(Dataset entries)
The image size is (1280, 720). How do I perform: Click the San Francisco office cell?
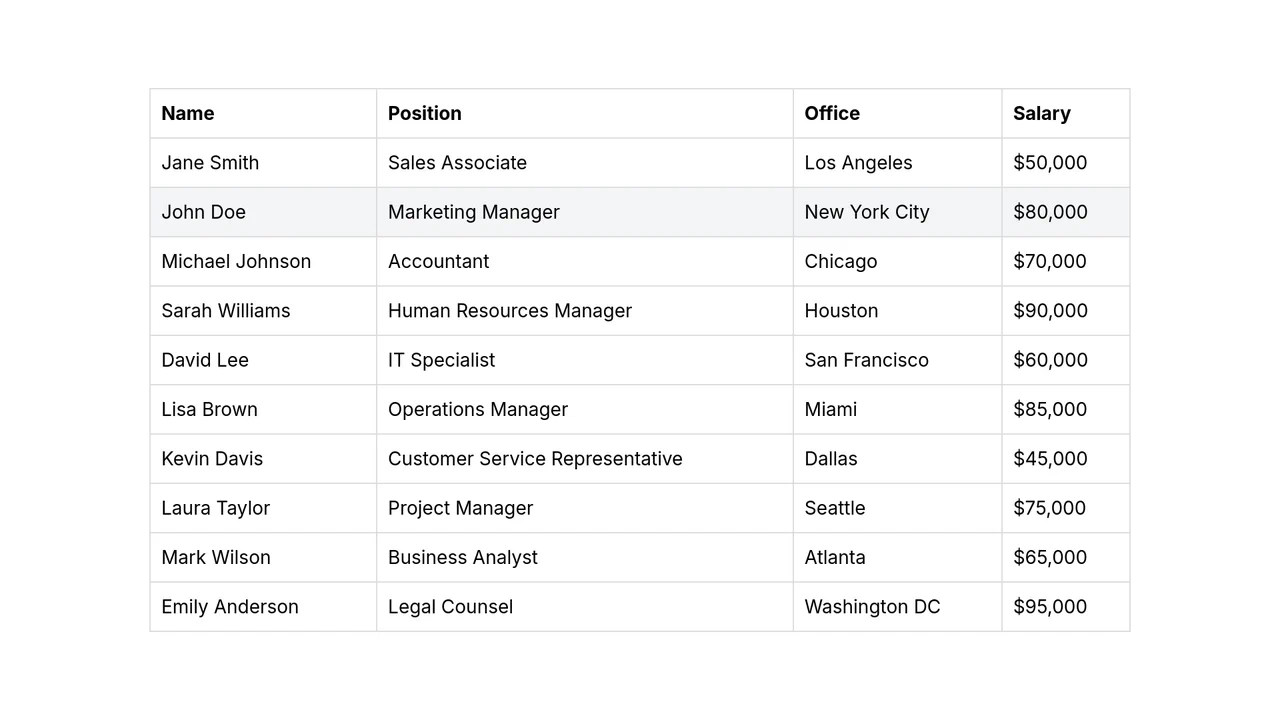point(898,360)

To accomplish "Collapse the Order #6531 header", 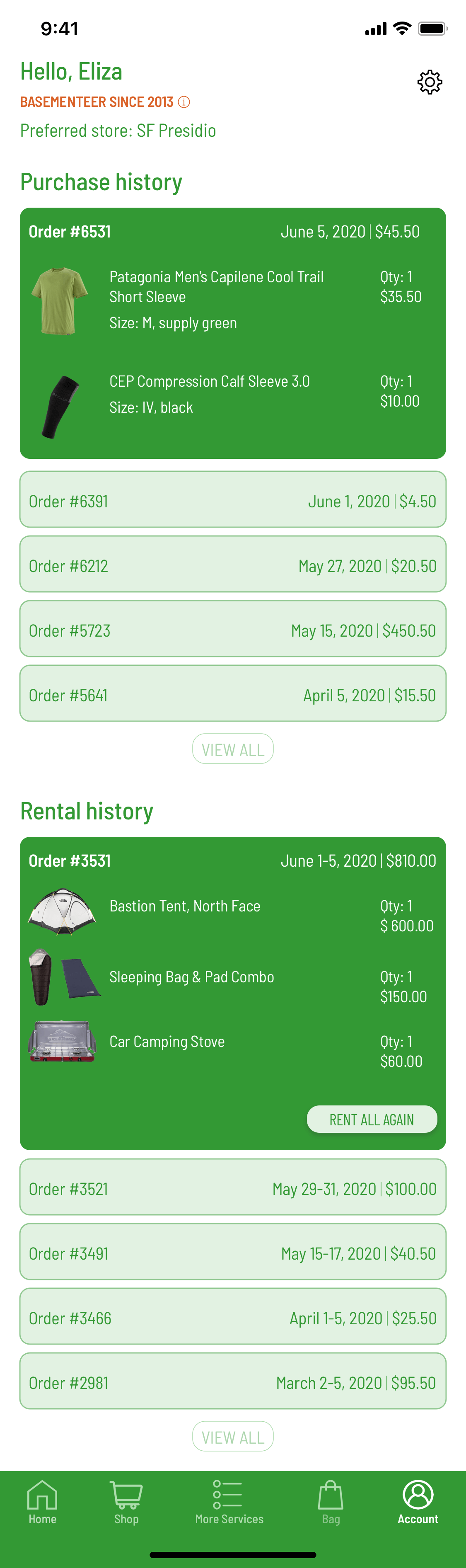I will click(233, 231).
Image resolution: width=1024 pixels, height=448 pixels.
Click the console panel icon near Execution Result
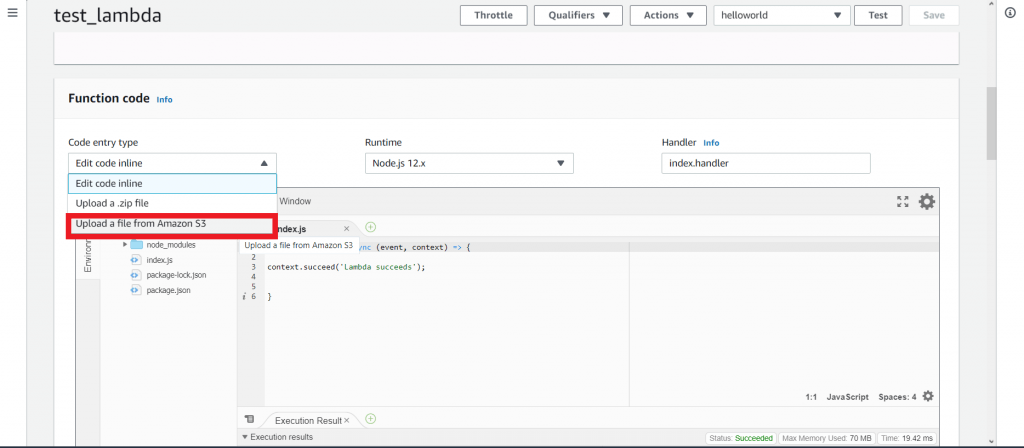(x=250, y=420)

* EXERCISE BRIEF *
Leave every picture out and retype exactly the lines of the records above from the one holding "Image resolution: width=1024" through the last, both ends included and nothing besides.

* RESPONSE AREA *
Image resolution: width=1024 pixels, height=448 pixels.
Click the console panel icon near Execution Result
(x=250, y=420)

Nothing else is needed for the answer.